Because throughout this time of utter “unknowing,” I have seen such promise and love in this church community.

I have seen it in many ways:

I‘ve seen the patience and grace given to each other when services went online and we were all scrambling to figure out what “church” could look like at the beginning of the pandemic.

I’ve seen the honesty and courage of this church in conversations about our racial heritage and history and our own complicity in systems of oppression. In conversations that aren’t easy but that people undertook with openness and determination.

I’ve seen the caring and support among us in the person who without being asked by anyone called to check on members of the church who she knew had asthma when the wildfires were compromising air quality last summer.

I’ve seen the strong sense of community in the joyful tears that I witnessed from many of you as we were able to have communion together again for the first time since the start of the pandemic.

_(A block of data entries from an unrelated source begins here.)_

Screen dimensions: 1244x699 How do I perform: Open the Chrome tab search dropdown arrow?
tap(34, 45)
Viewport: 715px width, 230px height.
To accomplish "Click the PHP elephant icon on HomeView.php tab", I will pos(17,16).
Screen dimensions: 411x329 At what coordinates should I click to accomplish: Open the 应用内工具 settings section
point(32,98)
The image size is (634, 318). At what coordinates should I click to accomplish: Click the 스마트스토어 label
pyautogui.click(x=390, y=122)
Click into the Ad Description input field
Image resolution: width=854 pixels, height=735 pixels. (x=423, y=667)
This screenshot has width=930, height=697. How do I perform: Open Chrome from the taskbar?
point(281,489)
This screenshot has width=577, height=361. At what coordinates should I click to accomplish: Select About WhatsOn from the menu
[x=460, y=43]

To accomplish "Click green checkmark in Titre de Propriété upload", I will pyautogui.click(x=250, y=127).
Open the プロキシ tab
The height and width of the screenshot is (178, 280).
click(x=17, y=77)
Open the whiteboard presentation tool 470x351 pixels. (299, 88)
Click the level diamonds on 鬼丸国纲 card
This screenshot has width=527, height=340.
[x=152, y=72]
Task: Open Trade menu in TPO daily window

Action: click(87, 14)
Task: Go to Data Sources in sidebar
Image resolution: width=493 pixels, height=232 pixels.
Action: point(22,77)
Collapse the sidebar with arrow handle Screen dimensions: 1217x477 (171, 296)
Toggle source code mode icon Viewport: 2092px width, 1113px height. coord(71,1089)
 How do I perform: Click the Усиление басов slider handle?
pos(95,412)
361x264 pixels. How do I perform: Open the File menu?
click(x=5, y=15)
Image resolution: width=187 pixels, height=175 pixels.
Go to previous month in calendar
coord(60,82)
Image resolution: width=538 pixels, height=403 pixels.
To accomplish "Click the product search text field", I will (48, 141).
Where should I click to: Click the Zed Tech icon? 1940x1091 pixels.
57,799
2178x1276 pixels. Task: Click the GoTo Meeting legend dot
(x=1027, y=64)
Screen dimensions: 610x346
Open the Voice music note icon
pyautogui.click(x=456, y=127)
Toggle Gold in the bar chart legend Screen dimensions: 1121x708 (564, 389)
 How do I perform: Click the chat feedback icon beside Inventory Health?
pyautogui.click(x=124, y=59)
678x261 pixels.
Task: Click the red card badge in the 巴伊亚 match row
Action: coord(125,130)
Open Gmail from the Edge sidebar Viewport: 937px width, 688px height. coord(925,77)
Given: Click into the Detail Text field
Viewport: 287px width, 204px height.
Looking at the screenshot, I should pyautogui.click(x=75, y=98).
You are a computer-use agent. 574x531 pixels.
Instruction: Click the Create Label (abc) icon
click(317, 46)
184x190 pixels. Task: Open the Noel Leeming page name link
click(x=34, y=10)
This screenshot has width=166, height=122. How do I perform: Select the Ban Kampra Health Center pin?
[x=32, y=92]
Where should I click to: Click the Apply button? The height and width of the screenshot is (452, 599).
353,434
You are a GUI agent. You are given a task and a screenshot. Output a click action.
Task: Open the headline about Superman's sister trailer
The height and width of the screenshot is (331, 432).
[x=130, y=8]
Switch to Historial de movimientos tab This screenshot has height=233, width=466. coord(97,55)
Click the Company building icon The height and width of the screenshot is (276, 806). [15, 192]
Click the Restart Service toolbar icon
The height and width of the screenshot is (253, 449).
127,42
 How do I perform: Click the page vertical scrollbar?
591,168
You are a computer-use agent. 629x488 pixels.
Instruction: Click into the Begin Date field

I’ve seen the faith and joy evident on Easter Sunday when a member — surrounded by bells and flowers and loud kids — told me she felt like she was coming alive again after two years of the pandemic and its restrictions and isolation.

I’ve seen the generosity, humor, and wisdom of clergy, staff, and parishioners as they have advised and guided me on this path.

And I’ve seen the heart of St. John’s in the complete and utter kindness and generosity this community has shown me, my wife, and our daughter as we came in your doors as complete strangers. You have made us feel so welcome here.

This is a still a time of great uncertainty. We still do not know what the future of our world looks like. This church, like all churches, is looking at its future and wondering what the next years will bring. On a personal level, I do not leave here with a concrete idea about what the future holds for my role in the church, whether it be as a parish priest, a chaplain in a hospital or retirement home, an organizer for a faith-based organization, or another role I have yet to discern.

Perhaps some of you are experiencing a similar uncertainty as you think about next steps in your own lives, or in the life of St. John’s. For this parish there will be much to think about for the future and many moments of uncertainty we move into the next chapter of this community.

What is clear to me, though, is that St. John’s will continue to hold onto many of the things that are so foundational to this place: Finding and honoring the sacredness of all people. Staying focused on the world outside these walls, not just what happens inside this building. Really knowing and loving each other, deepening long-standing relationships and forming new ones, supporting each other through difficult times and celebrating in the joyful ones.

In the midst of both the known and the unknown, I pray that we can all continue to look for the love and the promise around us. That we can trust that Jesus’s words to the disciples – that the Holy Spirit is with them and will guide them in the way of love – holds equally true for us. And that we can find comfort and hope when he tells us: “Do not let your hearts be troubled, and do not let them be afraid.”

I pray in thanksgiving for all of you and for this community. I leave filled with deep gratitude for all I have experienced here and with hope for the future of this loving community.